Most of the stories in this collection are set in the near-future or in an alternate reality where certain characters, often the narrator, finds themselves questioning the social mores so readily accepted by others. Because of this they feel alienated from other people and don’t feel that they truly fit into their particular society. Most of the stories question the notion of right and wrong by challenging the characters ethical and moral ideologies (why do they really think that x is bad? is it because they are told that is what they should think? etc etc). In the first story for example our protagonist lives in a society that uses human skin to produce all sorts of objects. While this use of human skin is completely normalized now the protagonist remembers vaguely a time where this was not the case. Her partner, to everyone’s bewilderment, is openly against this practice and refuses to have items that are made of human skin. When his father dies and his skin repurposed, the partner reconsiders his stance.

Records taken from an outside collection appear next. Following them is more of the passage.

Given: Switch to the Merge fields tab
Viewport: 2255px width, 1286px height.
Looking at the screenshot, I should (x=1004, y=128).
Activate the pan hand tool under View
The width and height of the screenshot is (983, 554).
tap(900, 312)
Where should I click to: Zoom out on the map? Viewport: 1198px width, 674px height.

In another story, the main character has a sister who, in a similar fashion to a character from Earthlings, believes she is not a human. This causes others to bully and make fun of her. In the title story, Murata envisions a world where the deceased are made into food for the living in a ceremony of sorts. This ceremony apparently makes people really horny and they tend to have sex after consuming the ‘flesh’ of their loved one. People attach no shame to the act of sex and apparently it is perfectly normal to walk down a street and see pools of semen all over the pavement. Our main character initially claims that she is not keen on the practice but when a colleague she cares for dies suddenly she relishes the meal his relatives make him into. She comes across a man who says he’s gay and decides to give her his sperm. Amongst other things, I found myself wondering how gay people fit in in a society where you only have sex to procreate. I found this scenario particularly illogical. Not so much the eating of the deceased, I mean, endocannibalism was (is?) practised by certain communities, but the whole sex on the streets thing?! Uncomfortable much! Anyhow, we also have a story about a woman who observes other people and describes them as human beings, which kind of implies she is not one. She is particularly obsessed with things such as blood, bile, and other bodily fluids. At one point she observes someone she’s just had a meal with and this happens:
“Sanae quietly gripped the plastic bag in her hand, thinking of all the excrement filling Emiko’s body.”

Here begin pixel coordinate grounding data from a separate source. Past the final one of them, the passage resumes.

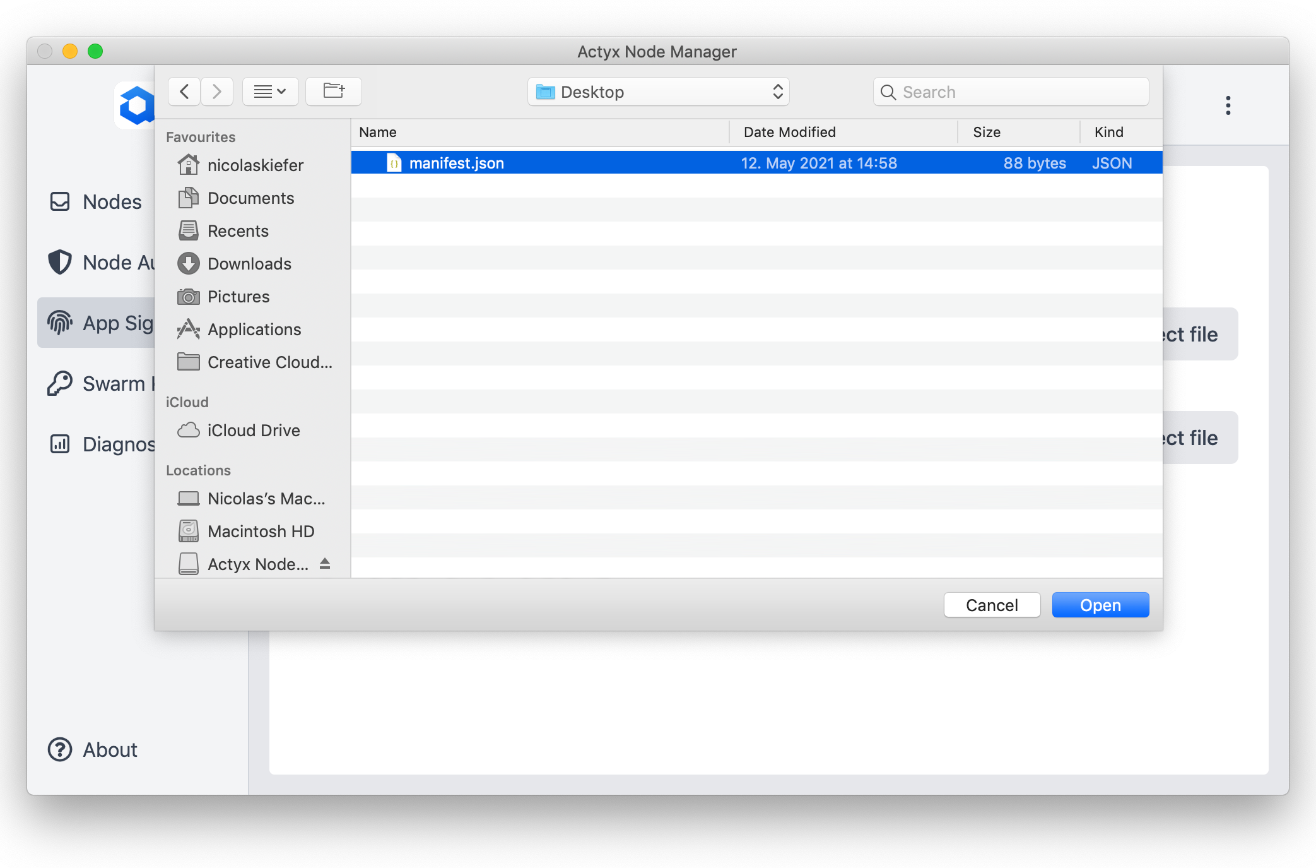Select the manifest.json file row
The height and width of the screenshot is (868, 1316).
756,163
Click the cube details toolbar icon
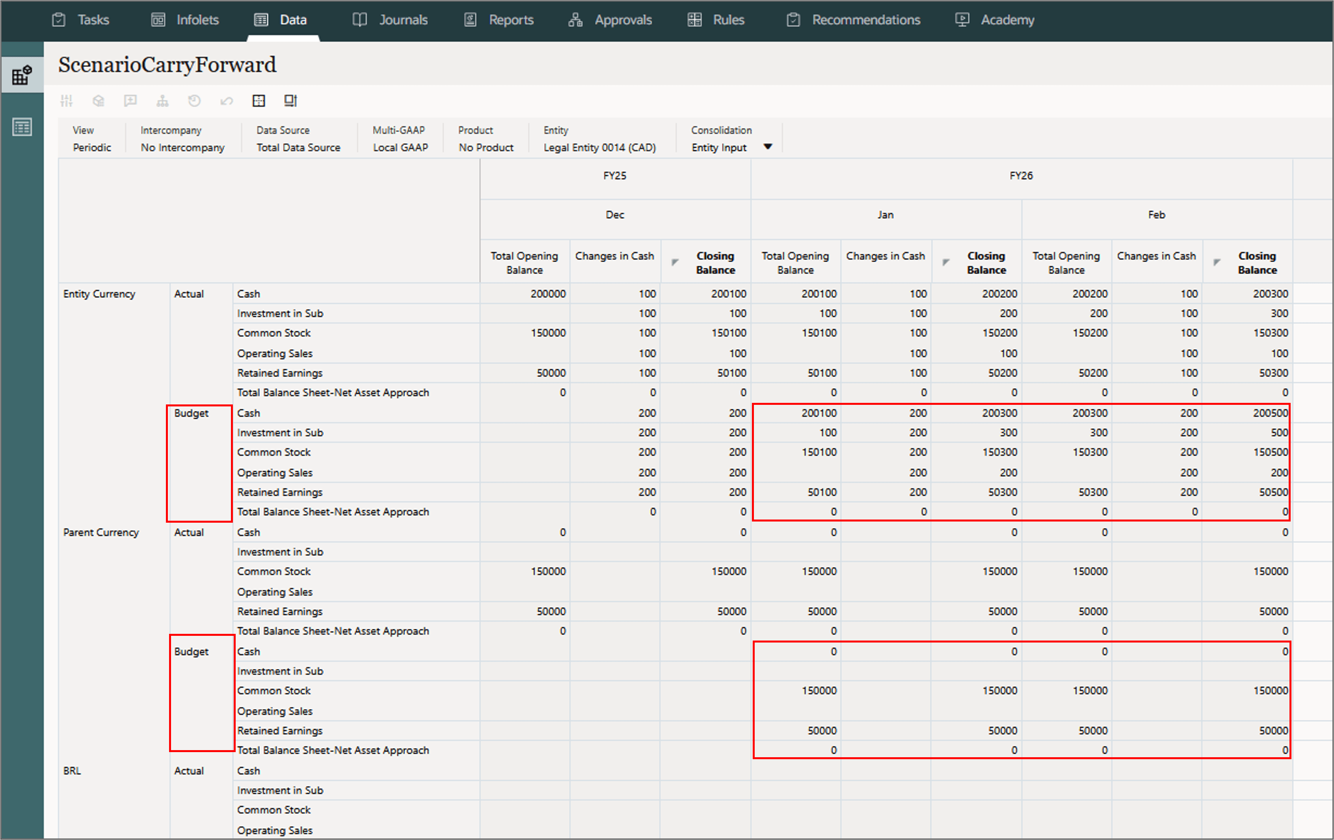Image resolution: width=1334 pixels, height=840 pixels. 99,101
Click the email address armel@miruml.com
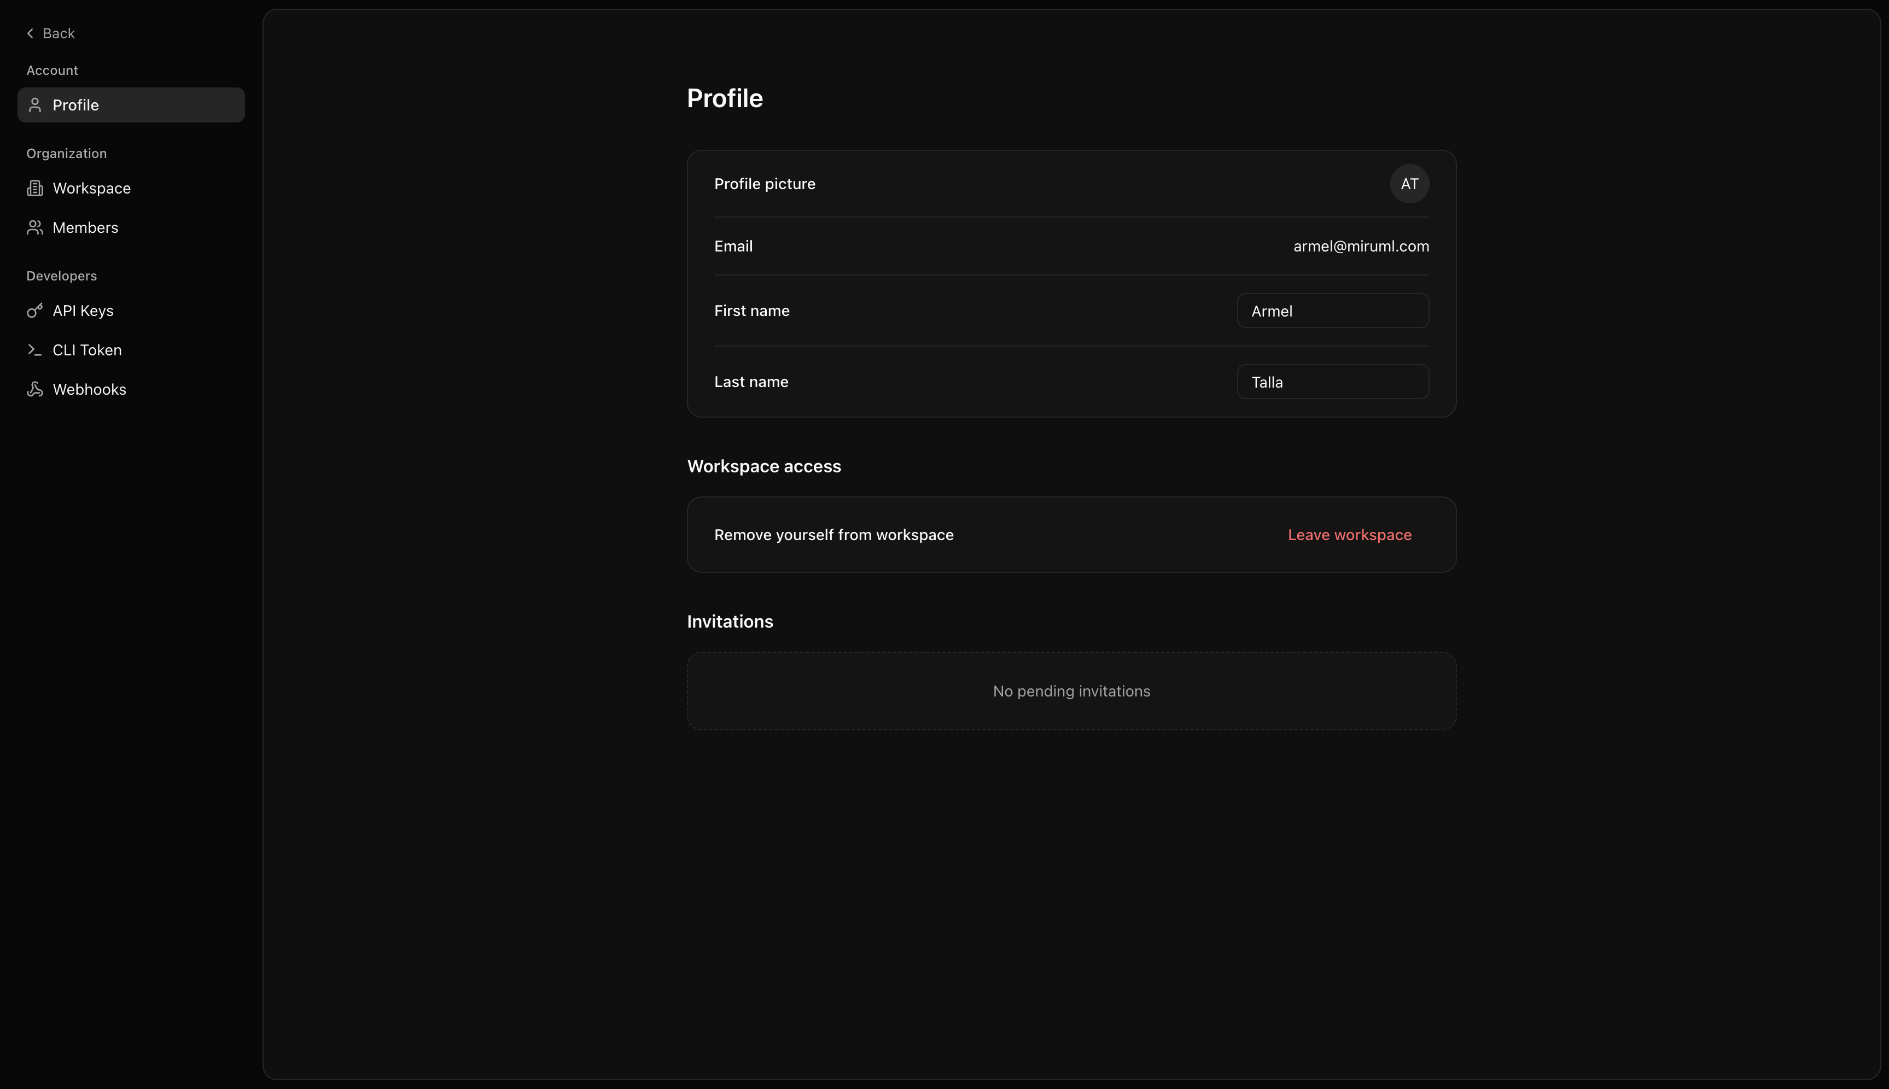Image resolution: width=1889 pixels, height=1089 pixels. (1360, 246)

Which, ugh, let me gouge my eyes out. I didn’t find this funny or shocking, just low-key gross. Gross is actually the perfect word to describe this collection. Alongside garish, vulgar, perverse, trite, and gratuitous. At times I felt that I was reading the writing of a teenager trying to be edgy and writing about edgy things like shit, sex, blood, and cannibalism. There were also lines such as “I felt so happy at the thought that I was among his innards” that just…why?! Then an orgasm is described as “it’s kind of like your body becomes innocent, like a child”…which. Yeah. Something about that does not sit right with me.
Contrary to what one might believe reading this review, I don’t mind gore, body horror, or works that are fascinated with what is abject. I recently watched and was blown away by Titane which definitely delivers on the body horror and the body is abject front. But this collection prioritizes these aspects in an ineffective way. They were far from subversive, and in fact, I found it predictable how almost every story features a society where something we consider taboo has been normalized.
While I was deeply dissatisfied by this collection, and I will certainly be avoiding her short-form work from now on, I do consider Murata to be a remarkable storyteller (even if this collection was, in my opinion of course, a dud). If you are interested in reading this and you are not put-off my intentionally & ott gross content, well, go for it.